:: Aim ::
Repeat every one of the lines below without changing anything.

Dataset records
---

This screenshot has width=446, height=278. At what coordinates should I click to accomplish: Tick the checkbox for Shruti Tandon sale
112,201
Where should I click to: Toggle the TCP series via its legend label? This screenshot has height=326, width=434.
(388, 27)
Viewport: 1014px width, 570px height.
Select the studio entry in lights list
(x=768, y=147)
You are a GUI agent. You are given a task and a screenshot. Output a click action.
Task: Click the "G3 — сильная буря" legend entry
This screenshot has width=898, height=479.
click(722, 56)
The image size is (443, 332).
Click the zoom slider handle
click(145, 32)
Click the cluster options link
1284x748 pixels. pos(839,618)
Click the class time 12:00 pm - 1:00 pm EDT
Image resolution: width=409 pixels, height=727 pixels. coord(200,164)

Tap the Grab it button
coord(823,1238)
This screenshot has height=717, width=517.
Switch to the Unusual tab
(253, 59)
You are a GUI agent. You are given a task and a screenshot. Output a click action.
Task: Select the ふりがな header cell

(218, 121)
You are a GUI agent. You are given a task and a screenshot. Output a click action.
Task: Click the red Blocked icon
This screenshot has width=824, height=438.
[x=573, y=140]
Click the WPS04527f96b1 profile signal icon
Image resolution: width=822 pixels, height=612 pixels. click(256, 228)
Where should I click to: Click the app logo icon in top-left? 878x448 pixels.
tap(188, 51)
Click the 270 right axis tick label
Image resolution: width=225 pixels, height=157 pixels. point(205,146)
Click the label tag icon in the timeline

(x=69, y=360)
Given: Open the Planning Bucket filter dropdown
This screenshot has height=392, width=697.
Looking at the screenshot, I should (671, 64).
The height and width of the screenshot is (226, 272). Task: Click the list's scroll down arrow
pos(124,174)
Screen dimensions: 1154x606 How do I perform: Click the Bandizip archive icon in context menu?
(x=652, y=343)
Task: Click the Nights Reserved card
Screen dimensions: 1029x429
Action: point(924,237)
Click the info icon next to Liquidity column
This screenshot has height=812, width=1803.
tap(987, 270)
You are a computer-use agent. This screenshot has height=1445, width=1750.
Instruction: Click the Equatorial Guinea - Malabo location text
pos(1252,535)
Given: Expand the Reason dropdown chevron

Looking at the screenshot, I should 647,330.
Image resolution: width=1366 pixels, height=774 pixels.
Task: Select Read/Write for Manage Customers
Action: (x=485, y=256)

---

:: Complete output ::
This screenshot has width=446, height=278. At what coordinates should I click to accomplish: Tick the checkbox for Shruti Tandon sale
112,201
Where should I click to: Toggle the TCP series via its legend label? This screenshot has height=326, width=434.
(388, 27)
Viewport: 1014px width, 570px height.
Select the studio entry in lights list
(x=768, y=147)
You are a GUI agent. You are given a task and a screenshot. Output a click action.
Task: Click the "G3 — сильная буря" legend entry
This screenshot has width=898, height=479.
click(722, 56)
The image size is (443, 332).
Click the zoom slider handle
click(145, 32)
Click the cluster options link
1284x748 pixels. pos(839,618)
Click the class time 12:00 pm - 1:00 pm EDT
Image resolution: width=409 pixels, height=727 pixels. coord(200,164)

Tap the Grab it button
coord(823,1238)
This screenshot has height=717, width=517.
Switch to the Unusual tab
(253, 59)
You are a GUI agent. You are given a task and a screenshot. Output a click action.
Task: Select the ふりがな header cell

(218, 121)
You are a GUI agent. You are given a task and a screenshot. Output a click action.
Task: Click the red Blocked icon
This screenshot has width=824, height=438.
[x=573, y=140]
Click the WPS04527f96b1 profile signal icon
Image resolution: width=822 pixels, height=612 pixels. click(256, 228)
Where should I click to: Click the app logo icon in top-left? 878x448 pixels.
tap(188, 51)
Click the 270 right axis tick label
Image resolution: width=225 pixels, height=157 pixels. point(205,146)
Click the label tag icon in the timeline

(x=69, y=360)
Given: Open the Planning Bucket filter dropdown
This screenshot has height=392, width=697.
Looking at the screenshot, I should (671, 64).
The height and width of the screenshot is (226, 272). Task: Click the list's scroll down arrow
pos(124,174)
Screen dimensions: 1154x606 How do I perform: Click the Bandizip archive icon in context menu?
(x=652, y=343)
Task: Click the Nights Reserved card
Screen dimensions: 1029x429
Action: point(924,237)
Click the info icon next to Liquidity column
This screenshot has height=812, width=1803.
tap(987, 270)
You are a computer-use agent. This screenshot has height=1445, width=1750.
Instruction: Click the Equatorial Guinea - Malabo location text
pos(1252,535)
Given: Expand the Reason dropdown chevron

Looking at the screenshot, I should 647,330.
Image resolution: width=1366 pixels, height=774 pixels.
Task: Select Read/Write for Manage Customers
Action: (x=485, y=256)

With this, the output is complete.